╭─ Excerpt
September 20th, 2020 at 9:38 AM ^

Not to mention that the testing done for myocarditis has shown been to be way too sensitive, in other words showing false positives that particularly apply to high end athletes. Marathon runners generate conditions that show myocarditis. 

"The accumulating data also confirmed that the sicker patients are, the more likely myocardial injury coexists. While some cardiologists inexplicably take this to mean that "acute myocardial injury is commonly observed in COVID-19 and is prognostic for worse outcomes," the data are horribly confounded by indication bias. Essentially, the patients most often tested for cardiac injury are those who are very sick with COVID-19. This is suggestive of correlation, not causation.Of note no studies to date have been able to establish a direct mechanism of cardiac cell injury by the virus. There are a number of case reports and anecdotes that have received widespread coverage, but the published reports don't stand up to closer scrutiny."

https://www.medscape.com/viewarticle/936098

BoFan

September 19th, 2020 at 1:15 PM ^

Agree that the Big10 has set a medical standard with a high bar for how to play football.  Players wont be getting COVID from playing football, rather they will only be getting it from outside activities. So, there is theoretically no increase in myocarditis risk from football while the additional heart screening seems both conservative and appropriate.  This kind of testing is an example of how the rest of the school and the country can get back to work as well, rather than the ridiculous “less testing” approach advocated by POTUS.
╰─
╭─ Recorded information
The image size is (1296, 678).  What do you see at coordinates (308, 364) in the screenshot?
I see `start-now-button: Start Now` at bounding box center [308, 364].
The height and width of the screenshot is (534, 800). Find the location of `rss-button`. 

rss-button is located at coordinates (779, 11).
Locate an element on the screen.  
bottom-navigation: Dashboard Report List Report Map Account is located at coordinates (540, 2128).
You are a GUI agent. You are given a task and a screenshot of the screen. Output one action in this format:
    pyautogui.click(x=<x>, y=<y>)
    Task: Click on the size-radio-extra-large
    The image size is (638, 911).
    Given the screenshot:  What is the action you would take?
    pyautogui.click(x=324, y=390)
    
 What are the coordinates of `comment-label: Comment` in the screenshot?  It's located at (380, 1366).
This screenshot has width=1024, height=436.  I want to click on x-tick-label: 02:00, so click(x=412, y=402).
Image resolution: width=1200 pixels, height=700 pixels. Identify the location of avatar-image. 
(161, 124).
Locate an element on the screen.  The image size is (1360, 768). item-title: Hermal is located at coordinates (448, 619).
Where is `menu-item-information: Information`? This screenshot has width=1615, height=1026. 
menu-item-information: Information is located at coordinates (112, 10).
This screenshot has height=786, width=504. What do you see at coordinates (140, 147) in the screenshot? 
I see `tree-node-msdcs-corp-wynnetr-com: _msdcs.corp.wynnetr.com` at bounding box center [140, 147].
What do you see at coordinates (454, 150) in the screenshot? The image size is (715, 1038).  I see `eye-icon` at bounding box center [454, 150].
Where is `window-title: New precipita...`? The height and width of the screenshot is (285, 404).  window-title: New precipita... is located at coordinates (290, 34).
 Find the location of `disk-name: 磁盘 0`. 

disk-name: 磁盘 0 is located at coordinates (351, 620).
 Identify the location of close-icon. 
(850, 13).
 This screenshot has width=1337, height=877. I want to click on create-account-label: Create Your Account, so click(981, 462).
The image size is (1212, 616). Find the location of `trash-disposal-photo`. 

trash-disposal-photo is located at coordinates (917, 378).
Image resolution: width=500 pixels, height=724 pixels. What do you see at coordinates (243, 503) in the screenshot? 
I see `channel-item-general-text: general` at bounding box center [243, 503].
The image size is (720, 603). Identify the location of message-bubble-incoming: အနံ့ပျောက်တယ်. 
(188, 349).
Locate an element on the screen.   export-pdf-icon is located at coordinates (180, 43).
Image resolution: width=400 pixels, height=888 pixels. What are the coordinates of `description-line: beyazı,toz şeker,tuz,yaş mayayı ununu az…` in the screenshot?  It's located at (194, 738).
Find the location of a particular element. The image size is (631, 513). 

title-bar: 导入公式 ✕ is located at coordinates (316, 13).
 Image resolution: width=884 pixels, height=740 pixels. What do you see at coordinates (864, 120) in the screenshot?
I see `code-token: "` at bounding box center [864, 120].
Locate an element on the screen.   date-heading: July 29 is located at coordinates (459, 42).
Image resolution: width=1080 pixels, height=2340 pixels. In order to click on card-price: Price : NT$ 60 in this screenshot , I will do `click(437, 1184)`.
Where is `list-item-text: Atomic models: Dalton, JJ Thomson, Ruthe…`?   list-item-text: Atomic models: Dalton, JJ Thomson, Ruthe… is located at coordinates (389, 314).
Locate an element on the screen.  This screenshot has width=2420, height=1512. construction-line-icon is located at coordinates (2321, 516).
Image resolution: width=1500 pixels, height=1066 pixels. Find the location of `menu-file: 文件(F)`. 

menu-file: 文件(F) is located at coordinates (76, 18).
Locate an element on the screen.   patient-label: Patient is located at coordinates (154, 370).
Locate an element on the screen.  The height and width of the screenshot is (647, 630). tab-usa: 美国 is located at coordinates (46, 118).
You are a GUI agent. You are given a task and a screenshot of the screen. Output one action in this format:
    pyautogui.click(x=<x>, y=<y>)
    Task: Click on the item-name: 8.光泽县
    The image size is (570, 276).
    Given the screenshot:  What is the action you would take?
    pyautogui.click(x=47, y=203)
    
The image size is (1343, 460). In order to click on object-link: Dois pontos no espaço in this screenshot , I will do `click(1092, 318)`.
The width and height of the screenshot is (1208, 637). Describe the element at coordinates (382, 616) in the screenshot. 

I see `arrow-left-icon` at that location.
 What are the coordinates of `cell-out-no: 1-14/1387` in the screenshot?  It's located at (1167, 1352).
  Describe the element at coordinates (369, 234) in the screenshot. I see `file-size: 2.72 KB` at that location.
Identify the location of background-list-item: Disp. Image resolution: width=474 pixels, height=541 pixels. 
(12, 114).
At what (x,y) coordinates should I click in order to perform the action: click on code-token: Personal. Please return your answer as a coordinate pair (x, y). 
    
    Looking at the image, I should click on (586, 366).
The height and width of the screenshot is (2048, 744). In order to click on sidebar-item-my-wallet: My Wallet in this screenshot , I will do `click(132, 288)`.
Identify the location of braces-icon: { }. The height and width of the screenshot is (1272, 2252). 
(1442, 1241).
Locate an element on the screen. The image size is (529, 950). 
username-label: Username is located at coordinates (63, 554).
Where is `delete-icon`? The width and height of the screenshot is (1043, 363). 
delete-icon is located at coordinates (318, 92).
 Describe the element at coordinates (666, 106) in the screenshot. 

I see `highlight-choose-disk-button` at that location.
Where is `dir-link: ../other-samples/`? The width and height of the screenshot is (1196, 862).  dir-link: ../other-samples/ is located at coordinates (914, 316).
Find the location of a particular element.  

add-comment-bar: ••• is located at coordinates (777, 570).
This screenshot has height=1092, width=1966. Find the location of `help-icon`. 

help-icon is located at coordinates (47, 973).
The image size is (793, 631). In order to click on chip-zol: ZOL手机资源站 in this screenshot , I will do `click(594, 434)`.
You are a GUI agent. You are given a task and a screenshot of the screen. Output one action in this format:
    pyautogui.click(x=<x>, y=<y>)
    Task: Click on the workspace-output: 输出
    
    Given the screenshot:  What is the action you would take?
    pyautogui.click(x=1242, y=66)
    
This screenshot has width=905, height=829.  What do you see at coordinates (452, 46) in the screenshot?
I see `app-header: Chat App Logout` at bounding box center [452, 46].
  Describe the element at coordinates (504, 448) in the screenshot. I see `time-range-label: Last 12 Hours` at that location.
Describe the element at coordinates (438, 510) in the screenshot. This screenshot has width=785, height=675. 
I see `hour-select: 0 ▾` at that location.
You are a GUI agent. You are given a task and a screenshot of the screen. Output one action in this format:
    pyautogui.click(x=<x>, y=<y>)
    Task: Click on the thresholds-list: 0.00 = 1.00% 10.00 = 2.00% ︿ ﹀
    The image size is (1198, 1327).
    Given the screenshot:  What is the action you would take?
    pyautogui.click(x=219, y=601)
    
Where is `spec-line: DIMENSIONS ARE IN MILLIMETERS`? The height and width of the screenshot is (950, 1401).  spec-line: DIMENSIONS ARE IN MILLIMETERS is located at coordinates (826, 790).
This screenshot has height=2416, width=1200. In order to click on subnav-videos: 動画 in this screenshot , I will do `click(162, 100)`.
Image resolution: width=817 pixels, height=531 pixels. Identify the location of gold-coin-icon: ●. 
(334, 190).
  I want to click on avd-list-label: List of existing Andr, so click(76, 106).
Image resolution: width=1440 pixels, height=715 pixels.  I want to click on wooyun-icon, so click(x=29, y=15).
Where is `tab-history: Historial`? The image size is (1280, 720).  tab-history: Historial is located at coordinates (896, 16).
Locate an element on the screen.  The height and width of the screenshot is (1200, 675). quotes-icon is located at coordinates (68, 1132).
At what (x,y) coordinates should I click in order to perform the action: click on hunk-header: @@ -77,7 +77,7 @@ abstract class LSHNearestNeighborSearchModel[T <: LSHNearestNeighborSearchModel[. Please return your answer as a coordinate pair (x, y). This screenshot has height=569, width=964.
╰─
#### Problem requirements
Please return the part of the forum comments that begins at the words "Agree that the Big10" and stops after "advocated by POTUS.". The rows are separate material, apart from the forum comments.

#### Response to this task
Agree that the Big10 has set a medical standard with a high bar for how to play football.  Players wont be getting COVID from playing football, rather they will only be getting it from outside activities. So, there is theoretically no increase in myocarditis risk from football while the additional heart screening seems both conservative and appropriate.  This kind of testing is an example of how the rest of the school and the country can get back to work as well, rather than the ridiculous “less testing” approach advocated by POTUS.